Newgarden wasn’t happy on Friday despite qualifying third in a performance that he flatly said "wasn’t good enough."

Newgarden has had plenty of success at Iowa though — including one of the most dominant runs in recent memory. He led 282 out of 300 laps, a record that still stands, to win in Newton three years ago for Ed Carpenter Racing. Newgarden was the third-fastest in qualifying despite having issues coming through the opening turn.

Turn "1 was probably the tough one for us. We didn’t have the balance that we needed through there," Newgarden said. "But the car was good. I think the Hitachi car has been fast. Chevy has done a tremendous job. We should have what we need, I think, for tomorrow."

Rossi will start sixth in his No. 27 Honda, which was four MPH slower than Pagenaud’s pace. But Rossi has been nearly as hot as Pagenaud of late, winning at Road America on June 23 before finishing third a week ago.

"The Penske cars have looked really strong, which is unfortunate," Rossi said.


Pagenaud’s qualifying win was the fifth straight for Team Penske at Iowa and the eight in 13 tries. But the powerhouse squad has only won the race once in Newton, when Helio Castroneves notched his final IndyCar victory in 2017.

"There’s very strong competition within the team. But as you can see, Team Penske is phenomenal. They give us the fastest cars," Pagenaud said.

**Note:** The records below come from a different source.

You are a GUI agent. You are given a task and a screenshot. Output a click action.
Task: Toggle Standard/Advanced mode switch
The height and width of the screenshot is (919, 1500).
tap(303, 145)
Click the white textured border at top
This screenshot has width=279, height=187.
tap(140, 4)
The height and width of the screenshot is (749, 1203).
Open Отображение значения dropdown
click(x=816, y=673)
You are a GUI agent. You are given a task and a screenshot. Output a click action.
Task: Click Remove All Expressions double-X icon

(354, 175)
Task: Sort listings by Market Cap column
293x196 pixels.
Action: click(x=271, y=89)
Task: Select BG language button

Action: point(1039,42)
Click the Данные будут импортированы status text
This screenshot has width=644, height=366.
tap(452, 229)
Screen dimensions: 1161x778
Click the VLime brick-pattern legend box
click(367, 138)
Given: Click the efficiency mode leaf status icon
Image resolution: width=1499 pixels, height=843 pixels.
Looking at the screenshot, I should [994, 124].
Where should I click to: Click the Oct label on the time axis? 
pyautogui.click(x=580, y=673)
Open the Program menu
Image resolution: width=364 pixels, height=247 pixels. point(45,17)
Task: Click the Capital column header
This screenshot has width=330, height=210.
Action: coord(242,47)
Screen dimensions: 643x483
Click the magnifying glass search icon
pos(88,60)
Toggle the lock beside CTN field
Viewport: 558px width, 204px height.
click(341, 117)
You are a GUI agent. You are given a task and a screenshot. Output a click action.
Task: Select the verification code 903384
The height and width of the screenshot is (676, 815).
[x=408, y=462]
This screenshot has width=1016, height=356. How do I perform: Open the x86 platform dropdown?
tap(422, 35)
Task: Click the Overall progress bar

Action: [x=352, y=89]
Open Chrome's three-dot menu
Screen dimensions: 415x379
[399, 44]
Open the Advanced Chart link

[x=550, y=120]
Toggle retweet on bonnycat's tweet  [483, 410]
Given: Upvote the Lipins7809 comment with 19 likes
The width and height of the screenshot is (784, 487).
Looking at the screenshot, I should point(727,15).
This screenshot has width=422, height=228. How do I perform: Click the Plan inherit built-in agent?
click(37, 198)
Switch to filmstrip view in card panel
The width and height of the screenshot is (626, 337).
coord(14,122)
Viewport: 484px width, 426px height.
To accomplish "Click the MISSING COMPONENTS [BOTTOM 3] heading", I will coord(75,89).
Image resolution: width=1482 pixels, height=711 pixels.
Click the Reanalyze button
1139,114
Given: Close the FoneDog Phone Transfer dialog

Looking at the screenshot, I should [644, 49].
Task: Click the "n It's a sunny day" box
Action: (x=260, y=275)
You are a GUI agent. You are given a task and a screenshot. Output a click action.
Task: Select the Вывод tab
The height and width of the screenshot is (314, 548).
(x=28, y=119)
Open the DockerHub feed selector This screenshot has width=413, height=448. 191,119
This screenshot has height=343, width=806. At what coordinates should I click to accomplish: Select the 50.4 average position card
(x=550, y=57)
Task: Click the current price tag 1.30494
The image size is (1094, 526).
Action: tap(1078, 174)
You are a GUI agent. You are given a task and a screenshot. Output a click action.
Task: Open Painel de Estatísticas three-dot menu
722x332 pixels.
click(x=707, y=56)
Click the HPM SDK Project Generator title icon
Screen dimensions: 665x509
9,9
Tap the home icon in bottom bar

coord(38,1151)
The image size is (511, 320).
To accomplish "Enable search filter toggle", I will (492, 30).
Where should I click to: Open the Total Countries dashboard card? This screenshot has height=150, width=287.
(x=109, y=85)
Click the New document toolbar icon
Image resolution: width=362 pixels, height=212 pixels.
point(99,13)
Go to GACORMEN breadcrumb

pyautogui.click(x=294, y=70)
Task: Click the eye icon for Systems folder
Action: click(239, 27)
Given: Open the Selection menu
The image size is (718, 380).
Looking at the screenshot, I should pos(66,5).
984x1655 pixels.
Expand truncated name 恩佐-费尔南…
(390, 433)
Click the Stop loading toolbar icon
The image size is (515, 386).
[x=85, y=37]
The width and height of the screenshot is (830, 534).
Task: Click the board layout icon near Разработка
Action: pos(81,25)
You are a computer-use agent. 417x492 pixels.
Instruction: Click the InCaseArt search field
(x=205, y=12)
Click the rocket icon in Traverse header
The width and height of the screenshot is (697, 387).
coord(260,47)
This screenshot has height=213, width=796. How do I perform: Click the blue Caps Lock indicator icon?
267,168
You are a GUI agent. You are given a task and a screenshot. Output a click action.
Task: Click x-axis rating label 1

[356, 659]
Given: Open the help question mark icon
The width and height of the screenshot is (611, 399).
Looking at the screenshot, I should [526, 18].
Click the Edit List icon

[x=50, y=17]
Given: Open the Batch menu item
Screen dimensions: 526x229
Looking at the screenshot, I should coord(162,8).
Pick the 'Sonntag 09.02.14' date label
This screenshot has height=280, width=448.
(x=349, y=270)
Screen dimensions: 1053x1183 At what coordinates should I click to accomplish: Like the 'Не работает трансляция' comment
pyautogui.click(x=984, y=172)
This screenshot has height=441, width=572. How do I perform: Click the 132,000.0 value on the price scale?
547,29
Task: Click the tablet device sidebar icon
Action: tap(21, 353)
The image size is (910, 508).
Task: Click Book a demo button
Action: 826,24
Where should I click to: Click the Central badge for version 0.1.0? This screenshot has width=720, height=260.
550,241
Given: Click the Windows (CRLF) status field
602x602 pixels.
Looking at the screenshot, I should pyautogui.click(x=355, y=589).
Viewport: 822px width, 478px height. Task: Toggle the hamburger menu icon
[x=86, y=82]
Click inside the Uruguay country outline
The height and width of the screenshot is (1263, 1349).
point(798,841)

Rossi put himself into position to compete for a win on Saturday. But the rest of the Andretti Autosport team struggled, as Ryan Hunter-Reay was ninth, Marco Andretti was 18th and Zach Veach was 20th out of 22 cars. Hunter-Reay has more wins than any other driver at Iowa though, winning in 2012, 2014 and 2015.

"I couldn’t really shift the balance one way or the other with the tools. I was too loose mid-corner, and then big understeer really late," Hunter-Reay said. "It’s unfortunate, but if you have a good race car here you can make it all up."


Like much of the country, Iowa is expected to get slammed by extreme heat on Saturday. The forecast calls for temperatures in the mid-90s when the green flag drops, with a "real feel" temperature roughly 10 degrees higher.

"It tends to amplify understeer, especially in qualifying when it’s hotter. It amplifies tire wear, too. That’s the biggest thing," Newgarden said.


"I’m not big into stats." — Josef Newgarden when asked why a pole sitter has never won an IndyCar race at Iowa.